Please lay out all of the records below as a Markdown table with two columns, Row and Line, giving each line its row number and leaving out blank lines.

──────

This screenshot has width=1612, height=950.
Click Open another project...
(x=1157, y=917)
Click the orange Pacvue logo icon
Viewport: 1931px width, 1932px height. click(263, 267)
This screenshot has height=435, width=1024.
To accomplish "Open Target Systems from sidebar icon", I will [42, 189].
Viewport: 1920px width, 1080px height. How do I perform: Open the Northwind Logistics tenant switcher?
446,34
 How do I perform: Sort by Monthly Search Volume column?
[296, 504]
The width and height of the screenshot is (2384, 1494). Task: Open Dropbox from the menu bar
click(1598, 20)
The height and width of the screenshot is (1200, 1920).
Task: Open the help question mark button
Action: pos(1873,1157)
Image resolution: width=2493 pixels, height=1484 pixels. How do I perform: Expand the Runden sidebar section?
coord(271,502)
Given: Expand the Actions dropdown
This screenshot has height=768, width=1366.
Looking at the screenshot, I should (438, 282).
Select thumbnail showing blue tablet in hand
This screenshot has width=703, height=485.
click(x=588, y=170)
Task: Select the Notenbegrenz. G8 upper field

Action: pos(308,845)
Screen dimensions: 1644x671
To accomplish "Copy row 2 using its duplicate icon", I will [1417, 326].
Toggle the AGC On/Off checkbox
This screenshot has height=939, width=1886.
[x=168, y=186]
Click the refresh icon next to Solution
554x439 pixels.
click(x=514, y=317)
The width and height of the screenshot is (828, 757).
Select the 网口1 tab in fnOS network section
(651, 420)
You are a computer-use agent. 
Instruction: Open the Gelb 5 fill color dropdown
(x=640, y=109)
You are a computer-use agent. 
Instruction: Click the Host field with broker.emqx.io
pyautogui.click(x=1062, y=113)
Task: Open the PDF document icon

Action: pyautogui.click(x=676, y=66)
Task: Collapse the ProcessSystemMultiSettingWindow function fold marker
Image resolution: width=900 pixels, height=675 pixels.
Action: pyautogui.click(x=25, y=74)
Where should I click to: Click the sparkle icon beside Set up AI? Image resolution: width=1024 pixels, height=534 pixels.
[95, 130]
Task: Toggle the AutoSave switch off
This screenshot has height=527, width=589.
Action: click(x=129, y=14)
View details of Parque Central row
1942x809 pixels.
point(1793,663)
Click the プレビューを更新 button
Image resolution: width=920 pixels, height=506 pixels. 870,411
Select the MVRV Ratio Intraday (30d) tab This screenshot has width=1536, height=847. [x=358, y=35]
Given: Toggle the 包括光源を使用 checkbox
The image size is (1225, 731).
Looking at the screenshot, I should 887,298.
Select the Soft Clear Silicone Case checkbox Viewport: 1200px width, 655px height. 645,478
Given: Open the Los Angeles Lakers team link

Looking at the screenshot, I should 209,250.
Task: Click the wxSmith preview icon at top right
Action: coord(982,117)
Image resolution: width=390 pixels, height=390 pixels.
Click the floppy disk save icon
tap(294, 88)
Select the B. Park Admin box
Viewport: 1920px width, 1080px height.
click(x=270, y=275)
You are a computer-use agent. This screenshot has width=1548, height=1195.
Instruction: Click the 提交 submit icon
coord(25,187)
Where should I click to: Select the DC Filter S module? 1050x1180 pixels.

──────

- [SOLVED EXERCISE]:
| Row | Line |
|---|---|
| 1 | This screenshot has width=1612, height=950. |
| 2 | Click Open another project... |
| 3 | (x=1157, y=917) |
| 4 | Click the orange Pacvue logo icon |
| 5 | Viewport: 1931px width, 1932px height. click(263, 267) |
| 6 | This screenshot has height=435, width=1024. |
| 7 | To accomplish "Open Target Systems from sidebar icon", I will [42, 189]. |
| 8 | Viewport: 1920px width, 1080px height. How do I perform: Open the Northwind Logistics tenant switcher? |
| 9 | 446,34 |
| 10 |  How do I perform: Sort by Monthly Search Volume column? |
| 11 | [296, 504] |
| 12 | The width and height of the screenshot is (2384, 1494). Task: Open Dropbox from the menu bar |
| 13 | click(1598, 20) |
| 14 | The height and width of the screenshot is (1200, 1920). |
| 15 | Task: Open the help question mark button |
| 16 | Action: pos(1873,1157) |
| 17 | Image resolution: width=2493 pixels, height=1484 pixels. How do I perform: Expand the Runden sidebar section? |
| 18 | coord(271,502) |
| 19 | Given: Expand the Actions dropdown |
| 20 | This screenshot has height=768, width=1366. |
| 21 | Looking at the screenshot, I should (438, 282). |
| 22 | Select thumbnail showing blue tablet in hand |
| 23 | This screenshot has width=703, height=485. |
| 24 | click(x=588, y=170) |
| 25 | Task: Select the Notenbegrenz. G8 upper field |
| 26 | Action: pos(308,845) |
| 27 | Screen dimensions: 1644x671 |
| 28 | To accomplish "Copy row 2 using its duplicate icon", I will [1417, 326]. |
| 29 | Toggle the AGC On/Off checkbox |
| 30 | This screenshot has height=939, width=1886. |
| 31 | [x=168, y=186] |
| 32 | Click the refresh icon next to Solution |
| 33 | 554x439 pixels. |
| 34 | click(x=514, y=317) |
| 35 | The width and height of the screenshot is (828, 757). |
| 36 | Select the 网口1 tab in fnOS network section |
| 37 | (651, 420) |
| 38 | You are a computer-use agent.  |
| 39 | Instruction: Open the Gelb 5 fill color dropdown |
| 40 | (x=640, y=109) |
| 41 | You are a computer-use agent.  |
| 42 | Instruction: Click the Host field with broker.emqx.io |
| 43 | pyautogui.click(x=1062, y=113) |
| 44 | Task: Open the PDF document icon |
| 45 | Action: pyautogui.click(x=676, y=66) |
| 46 | Task: Collapse the ProcessSystemMultiSettingWindow function fold marker |
| 47 | Image resolution: width=900 pixels, height=675 pixels. |
| 48 | Action: pyautogui.click(x=25, y=74) |
| 49 | Where should I click to: Click the sparkle icon beside Set up AI? Image resolution: width=1024 pixels, height=534 pixels. |
| 50 | [95, 130] |
| 51 | Task: Toggle the AutoSave switch off |
| 52 | This screenshot has height=527, width=589. |
| 53 | Action: click(x=129, y=14) |
| 54 | View details of Parque Central row |
| 55 | 1942x809 pixels. |
| 56 | point(1793,663) |
| 57 | Click the プレビューを更新 button |
| 58 | Image resolution: width=920 pixels, height=506 pixels. 870,411 |
| 59 | Select the MVRV Ratio Intraday (30d) tab This screenshot has width=1536, height=847. [x=358, y=35] |
| 60 | Given: Toggle the 包括光源を使用 checkbox |
| 61 | The image size is (1225, 731). |
| 62 | Looking at the screenshot, I should 887,298. |
| 63 | Select the Soft Clear Silicone Case checkbox Viewport: 1200px width, 655px height. 645,478 |
| 64 | Given: Open the Los Angeles Lakers team link |
| 65 | Looking at the screenshot, I should 209,250. |
| 66 | Task: Click the wxSmith preview icon at top right |
| 67 | Action: coord(982,117) |
| 68 | Image resolution: width=390 pixels, height=390 pixels. |
| 69 | Click the floppy disk save icon |
| 70 | tap(294, 88) |
| 71 | Select the B. Park Admin box |
| 72 | Viewport: 1920px width, 1080px height. |
| 73 | click(x=270, y=275) |
| 74 | You are a computer-use agent. This screenshot has width=1548, height=1195. |
| 75 | Instruction: Click the 提交 submit icon |
| 76 | coord(25,187) |
| 77 | Where should I click to: Select the DC Filter S module? 1050x1180 pixels. |